▸ **DOCUMENT PASSAGE**
Content starts

On August 21, a Renton woman named Nestora Salgado was taken to prison in Mexico. Twenty Army trucks arrived to usher the 41-year-old grandmother out of the remote, impoverished town where organized crime runs rampant and Salgado had risen to become the leader of a local militia, according to Salgado’s husband, Jose Luis Avila. She was then transferred by helicopter and private plane to a prison 2,000 miles away.
In the four months since then, she has been kept in lockdown 24 hours a day and denied drinkable water, needed medication and access to a local attorney, according to Avila and a Seattle human rights lawyer who is working on her behalf, Thomas Antkowiak. She has been charged with kidnapping in relation to a number of “arrests” made by her militia, which supporters describe as a kind of police force of the people that under Mexican law is absolutely legal.
Now Antkowiak and other Salgado supporters are trying to get her released. Late last month, Antkowiak, who directs a human rights clinic at Seattle University, wrote the UN Working Group on Arbitrary Detention asking for it to intervene. Antkowiak and members of Salgado’s family also with the deputy Mexican consul in Seattle after a protest rally at the consulate last week.

Content ends

▸ **DATA EXTRACT**
Content starts

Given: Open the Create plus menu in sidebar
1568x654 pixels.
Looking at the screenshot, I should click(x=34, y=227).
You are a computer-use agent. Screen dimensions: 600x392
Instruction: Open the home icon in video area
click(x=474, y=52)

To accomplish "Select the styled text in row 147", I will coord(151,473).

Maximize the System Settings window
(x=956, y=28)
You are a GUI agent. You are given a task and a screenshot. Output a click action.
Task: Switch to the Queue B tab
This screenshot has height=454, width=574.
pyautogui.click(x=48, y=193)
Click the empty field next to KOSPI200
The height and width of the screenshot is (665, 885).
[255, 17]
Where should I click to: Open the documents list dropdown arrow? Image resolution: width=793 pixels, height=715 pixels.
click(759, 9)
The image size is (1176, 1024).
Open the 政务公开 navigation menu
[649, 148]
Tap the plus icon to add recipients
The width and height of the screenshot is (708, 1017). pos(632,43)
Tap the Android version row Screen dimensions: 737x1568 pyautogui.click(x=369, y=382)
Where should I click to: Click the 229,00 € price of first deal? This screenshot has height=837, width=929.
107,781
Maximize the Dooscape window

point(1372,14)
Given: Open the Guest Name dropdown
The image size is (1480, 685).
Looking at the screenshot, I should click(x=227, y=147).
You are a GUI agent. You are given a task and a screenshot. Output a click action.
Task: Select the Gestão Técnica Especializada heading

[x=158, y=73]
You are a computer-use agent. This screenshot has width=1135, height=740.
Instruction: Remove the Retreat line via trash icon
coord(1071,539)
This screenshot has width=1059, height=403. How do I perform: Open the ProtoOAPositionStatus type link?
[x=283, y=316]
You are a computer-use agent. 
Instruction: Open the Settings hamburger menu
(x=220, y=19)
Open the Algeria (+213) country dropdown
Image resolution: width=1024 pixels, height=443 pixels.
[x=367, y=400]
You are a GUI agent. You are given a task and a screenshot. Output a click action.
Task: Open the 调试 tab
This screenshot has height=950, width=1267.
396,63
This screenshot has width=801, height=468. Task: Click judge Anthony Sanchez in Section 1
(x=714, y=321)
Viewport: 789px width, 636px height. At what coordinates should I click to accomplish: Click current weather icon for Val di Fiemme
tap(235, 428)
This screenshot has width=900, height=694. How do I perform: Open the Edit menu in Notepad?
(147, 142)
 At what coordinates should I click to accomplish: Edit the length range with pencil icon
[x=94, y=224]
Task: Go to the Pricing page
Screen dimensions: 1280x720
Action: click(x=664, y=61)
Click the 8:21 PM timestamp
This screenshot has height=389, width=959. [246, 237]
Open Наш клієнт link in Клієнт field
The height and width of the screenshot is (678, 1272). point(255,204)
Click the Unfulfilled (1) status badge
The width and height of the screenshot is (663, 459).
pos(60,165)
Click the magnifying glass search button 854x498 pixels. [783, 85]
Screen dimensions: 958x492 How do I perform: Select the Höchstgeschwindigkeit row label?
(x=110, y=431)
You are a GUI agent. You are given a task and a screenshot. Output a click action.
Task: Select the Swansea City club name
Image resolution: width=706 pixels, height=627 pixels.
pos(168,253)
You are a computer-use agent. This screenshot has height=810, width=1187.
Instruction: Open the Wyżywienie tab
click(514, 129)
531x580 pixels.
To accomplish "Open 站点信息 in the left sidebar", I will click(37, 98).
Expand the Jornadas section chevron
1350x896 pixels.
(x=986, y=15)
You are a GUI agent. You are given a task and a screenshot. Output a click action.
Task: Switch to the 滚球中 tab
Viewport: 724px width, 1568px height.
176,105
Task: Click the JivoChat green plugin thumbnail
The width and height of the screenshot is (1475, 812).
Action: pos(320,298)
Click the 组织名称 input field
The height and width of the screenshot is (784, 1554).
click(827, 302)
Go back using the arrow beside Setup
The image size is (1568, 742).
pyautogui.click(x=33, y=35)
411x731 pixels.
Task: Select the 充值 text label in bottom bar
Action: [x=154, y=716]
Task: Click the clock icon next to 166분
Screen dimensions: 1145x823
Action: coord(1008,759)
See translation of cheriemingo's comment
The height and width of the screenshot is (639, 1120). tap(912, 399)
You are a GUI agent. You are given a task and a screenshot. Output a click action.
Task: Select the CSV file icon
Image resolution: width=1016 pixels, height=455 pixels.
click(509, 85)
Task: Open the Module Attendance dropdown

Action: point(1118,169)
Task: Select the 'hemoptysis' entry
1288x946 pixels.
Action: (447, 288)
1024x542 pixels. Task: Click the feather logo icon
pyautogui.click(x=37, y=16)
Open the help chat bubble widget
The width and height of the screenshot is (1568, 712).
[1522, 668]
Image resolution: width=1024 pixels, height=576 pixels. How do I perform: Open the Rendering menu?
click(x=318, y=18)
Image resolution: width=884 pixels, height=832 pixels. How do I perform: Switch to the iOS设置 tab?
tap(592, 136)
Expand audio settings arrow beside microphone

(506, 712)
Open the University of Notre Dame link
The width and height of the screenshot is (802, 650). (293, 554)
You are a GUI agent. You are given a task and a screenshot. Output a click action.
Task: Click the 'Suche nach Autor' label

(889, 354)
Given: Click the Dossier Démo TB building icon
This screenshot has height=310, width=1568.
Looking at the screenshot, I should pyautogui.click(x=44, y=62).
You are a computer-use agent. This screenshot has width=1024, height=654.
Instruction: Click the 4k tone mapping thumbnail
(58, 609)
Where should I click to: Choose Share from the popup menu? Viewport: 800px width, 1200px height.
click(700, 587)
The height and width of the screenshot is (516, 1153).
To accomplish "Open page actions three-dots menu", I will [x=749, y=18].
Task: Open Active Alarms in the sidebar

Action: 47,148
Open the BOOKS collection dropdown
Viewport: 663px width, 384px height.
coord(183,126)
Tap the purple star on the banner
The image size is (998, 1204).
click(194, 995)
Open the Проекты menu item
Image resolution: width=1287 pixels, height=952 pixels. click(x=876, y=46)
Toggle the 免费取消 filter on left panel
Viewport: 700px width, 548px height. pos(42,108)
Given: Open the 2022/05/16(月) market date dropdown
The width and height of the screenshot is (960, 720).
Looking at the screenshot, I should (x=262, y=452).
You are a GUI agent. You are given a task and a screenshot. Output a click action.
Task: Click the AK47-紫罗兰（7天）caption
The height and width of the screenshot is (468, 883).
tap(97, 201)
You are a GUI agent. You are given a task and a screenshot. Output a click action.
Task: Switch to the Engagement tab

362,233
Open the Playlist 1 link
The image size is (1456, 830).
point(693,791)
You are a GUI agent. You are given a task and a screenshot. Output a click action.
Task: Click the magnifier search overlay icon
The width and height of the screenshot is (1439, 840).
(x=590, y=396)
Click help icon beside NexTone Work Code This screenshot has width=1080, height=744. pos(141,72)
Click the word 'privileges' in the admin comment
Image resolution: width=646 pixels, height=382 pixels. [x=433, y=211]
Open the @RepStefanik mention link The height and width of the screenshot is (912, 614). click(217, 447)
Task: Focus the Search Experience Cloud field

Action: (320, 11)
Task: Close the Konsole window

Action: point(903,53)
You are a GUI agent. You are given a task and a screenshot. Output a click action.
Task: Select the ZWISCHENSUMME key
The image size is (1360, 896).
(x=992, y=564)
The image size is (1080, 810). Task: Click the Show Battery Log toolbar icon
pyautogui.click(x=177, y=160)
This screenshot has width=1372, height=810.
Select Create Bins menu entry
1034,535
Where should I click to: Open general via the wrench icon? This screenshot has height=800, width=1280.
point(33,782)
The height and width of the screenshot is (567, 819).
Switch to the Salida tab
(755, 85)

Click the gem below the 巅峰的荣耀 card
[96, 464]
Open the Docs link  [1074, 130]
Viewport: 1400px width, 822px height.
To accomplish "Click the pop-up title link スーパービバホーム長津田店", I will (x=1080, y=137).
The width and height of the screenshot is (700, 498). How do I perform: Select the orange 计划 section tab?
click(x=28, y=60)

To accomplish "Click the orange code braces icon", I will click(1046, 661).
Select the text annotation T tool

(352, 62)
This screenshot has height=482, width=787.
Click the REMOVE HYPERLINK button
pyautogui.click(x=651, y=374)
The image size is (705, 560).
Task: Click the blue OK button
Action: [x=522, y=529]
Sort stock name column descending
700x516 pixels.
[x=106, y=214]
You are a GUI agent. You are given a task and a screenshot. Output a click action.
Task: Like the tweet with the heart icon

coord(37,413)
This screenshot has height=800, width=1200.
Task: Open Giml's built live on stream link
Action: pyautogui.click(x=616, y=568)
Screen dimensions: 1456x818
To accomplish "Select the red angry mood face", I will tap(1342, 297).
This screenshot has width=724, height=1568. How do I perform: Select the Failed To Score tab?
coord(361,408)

Content ends

▸ **TASK GOAL**
Write out the entire passage about Nestora Salgado's imprisonment in Mexico, word for word. Nothing in the listing is needed here.

▸ **WRITTEN SOLUTION**
On August 21, a Renton woman named Nestora Salgado was taken to prison in Mexico. Twenty Army trucks arrived to usher the 41-year-old grandmother out of the remote, impoverished town where organized crime runs rampant and Salgado had risen to become the leader of a local militia, according to Salgado’s husband, Jose Luis Avila. She was then transferred by helicopter and private plane to a prison 2,000 miles away.
In the four months since then, she has been kept in lockdown 24 hours a day and denied drinkable water, needed medication and access to a local attorney, according to Avila and a Seattle human rights lawyer who is working on her behalf, Thomas Antkowiak. She has been charged with kidnapping in relation to a number of “arrests” made by her militia, which supporters describe as a kind of police force of the people that under Mexican law is absolutely legal.
Now Antkowiak and other Salgado supporters are trying to get her released. Late last month, Antkowiak, who directs a human rights clinic at Seattle University, wrote the UN Working Group on Arbitrary Detention asking for it to intervene. Antkowiak and members of Salgado’s family also with the deputy Mexican consul in Seattle after a protest rally at the consulate last week.